The Transformer Architecture
You have a sequence of words and you want to produce another sequence of words. Translation, summarization, question answering. The input and output are both variable-length sequences of tokens. A token is the atomic unit the model reads. It might be a whole word, a subword fragment, or a punctuation mark. The word "unfortunately" becomes three tokens: "un", "fortunate", "ly". A fixed tokenizer splits all text into these pieces before the model sees it.
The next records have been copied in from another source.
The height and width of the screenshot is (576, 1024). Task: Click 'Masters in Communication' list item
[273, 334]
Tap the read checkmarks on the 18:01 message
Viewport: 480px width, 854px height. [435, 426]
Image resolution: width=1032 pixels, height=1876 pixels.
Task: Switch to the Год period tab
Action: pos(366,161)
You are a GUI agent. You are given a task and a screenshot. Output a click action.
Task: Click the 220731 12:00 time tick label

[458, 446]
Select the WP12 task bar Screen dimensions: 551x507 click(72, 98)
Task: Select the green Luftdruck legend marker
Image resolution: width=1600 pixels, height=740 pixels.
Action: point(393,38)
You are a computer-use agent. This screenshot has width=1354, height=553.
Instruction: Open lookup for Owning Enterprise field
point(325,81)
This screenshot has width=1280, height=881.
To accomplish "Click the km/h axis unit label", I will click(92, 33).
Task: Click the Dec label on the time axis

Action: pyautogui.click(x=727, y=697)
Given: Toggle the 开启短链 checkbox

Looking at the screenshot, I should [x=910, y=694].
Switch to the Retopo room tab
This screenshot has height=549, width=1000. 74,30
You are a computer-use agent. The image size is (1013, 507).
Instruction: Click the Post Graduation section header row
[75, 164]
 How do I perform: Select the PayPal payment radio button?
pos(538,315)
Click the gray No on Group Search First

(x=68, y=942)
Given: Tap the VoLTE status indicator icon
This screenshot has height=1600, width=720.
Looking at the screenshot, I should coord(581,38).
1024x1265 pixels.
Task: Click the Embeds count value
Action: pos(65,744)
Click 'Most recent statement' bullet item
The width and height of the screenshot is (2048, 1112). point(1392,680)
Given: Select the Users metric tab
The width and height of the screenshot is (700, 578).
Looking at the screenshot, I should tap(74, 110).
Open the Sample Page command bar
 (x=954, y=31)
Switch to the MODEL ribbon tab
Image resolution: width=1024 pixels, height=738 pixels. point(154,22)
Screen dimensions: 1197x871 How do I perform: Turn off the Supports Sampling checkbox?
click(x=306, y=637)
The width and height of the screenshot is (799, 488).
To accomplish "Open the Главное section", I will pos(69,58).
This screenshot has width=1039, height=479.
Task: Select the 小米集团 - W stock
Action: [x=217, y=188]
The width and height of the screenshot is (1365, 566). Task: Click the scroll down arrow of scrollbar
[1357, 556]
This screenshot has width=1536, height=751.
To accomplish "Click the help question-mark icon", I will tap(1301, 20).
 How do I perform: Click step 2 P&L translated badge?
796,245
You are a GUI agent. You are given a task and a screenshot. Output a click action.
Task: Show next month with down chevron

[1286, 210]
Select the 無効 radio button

Before 2017, the dominant approach to sequence-to-sequence modeling was recurrent neural networks. An RNN processes tokens one at a time, left to right, updating a hidden state at each step. The hidden state is a single vector that must encode everything the network has seen so far. For short sequences, this works. For long sequences, it fails. By the time the network reaches the end of a paragraph, information about the beginning has been compressed through dozens of sequential nonlinear transformations. Gradients vanish. Context decays. And because each step depends on the previous one, the computation cannot be parallelized.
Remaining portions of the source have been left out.